Paraná registra primeiro caso de Varíola dos Macacos

Segundo a Sesa-PR, o paciente é um homem de 31 anos, morador de Curitiba e com histórico de viagem para Curitiba entre os dias 16 e 18 de junho.

Redação - 03 de julho de 2022, 12:32

Imagem ilustrativa. (Geraldo Bubniak/AGB)
Imagem ilustrativa. (Geraldo Bubniak/AGB)

O estado do Paraná confirmou neste domingo (03) o primeiro caso da Varíola dos Macacos. Segundo a Secretaria de Estado da Saúde (Sesa-PR), o paciente é um homem de 31 anos, morador de Curitiba e com histórico de viagem para Curitiba entre os dias 16 e 18 de junho.

O paciente foi atendido inicialmente numa UPA de Curitiba na última sexta-feira (24), com relato de febre e alergia de pele. Exames para confirmação do diagnóstico foram coletados no hospital, em ambiente isolado.

Ainda de acordo com a Sesa-PR, o caso do morador de Curitiba estava sendo analisado com outros dois suspeitos, de Londrina e Cascavel, que ainda continuam em investigação.
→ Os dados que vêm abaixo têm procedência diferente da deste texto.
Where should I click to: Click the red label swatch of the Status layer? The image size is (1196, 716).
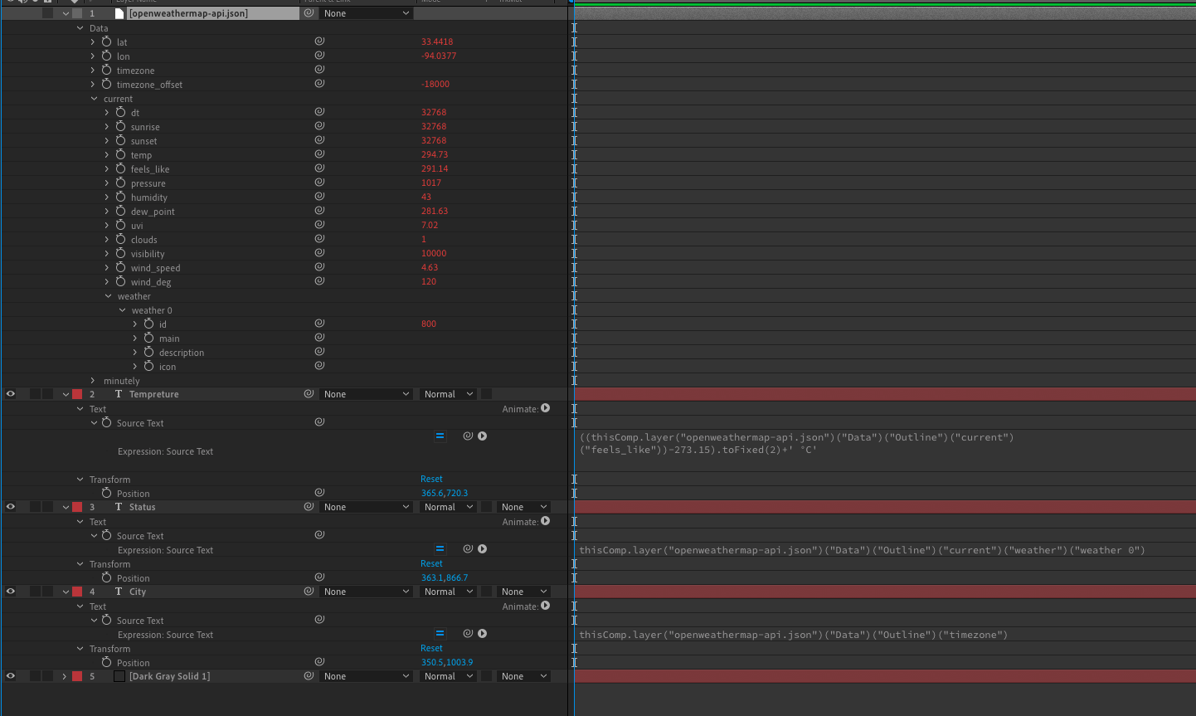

As amostras dos suspeitos foram coletadas e encaminhadas para o Laboratório Central do Estado (Lacen/PR), responsável pela articulação com o Ministério da Saúde para envio ao Laboratório de referência para casos desta doença, em São Paulo.
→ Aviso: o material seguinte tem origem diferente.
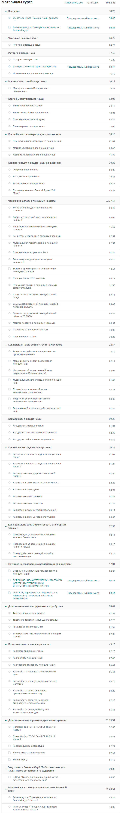Click document icon for "Мастера и школы Поющих чаш официально"

[x=10, y=88]
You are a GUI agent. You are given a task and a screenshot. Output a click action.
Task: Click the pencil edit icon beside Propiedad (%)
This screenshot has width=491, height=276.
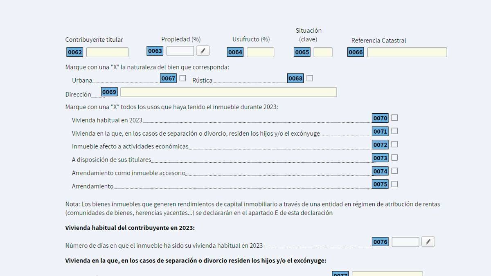click(202, 50)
VARÍOLA DOS MACACOS: O QUE É E OS QUAIS SINTOMAS

A varíola dos macacos, causada pelo vírus monkeypox, é uma doença viral e a transmissão entre humanos acontece principalmente por meio de contato com lesões de pele de pessoas infectadas ou objetos recentemente contaminados.

A infecção causa erupções que geralmente se desenvolvem pelo rosto e depois se espalham para outras partes do corpo. Os principais sintomas envolvem febre, dor de cabeça, dores musculares, dores nas costas, linfadenopatia, calafrios e fadiga.

De acordo com a médica infectologista da Secretaria Municipal de Saúde de Curitiba, Marion Burger, a ameaça da varíola dos macacos para a população geral permanece baixa. “É uma situação ainda rara e não se espalha facilmente entre pessoas sem contato próximo ou íntimo”, afirma.

“As infecções respiratórias como a covid-19, os resfriados e a gripe continuam ocorrendo em grande frequência atualmente e ainda são as principais preocupações”, complementa Marion.

Neste momento, em relação à monkeypox, a SMS orienta maior atenção para pessoas que venham a apresentar na pele pústulas (bolinhas vermelhas com pus) após viajar para países que já declararam surto ou depois de ter contato íntimo com alguém diagnosticado recentemente com a doença. “Neste caso, a orientação é procurar um serviço de saúde, para investigação, pois esses sintomas são comuns a várias doenças, e somente um profissional de saúde poderá avaliar para notificar a SMS e orientar corretamente o paciente”, afirma Marion.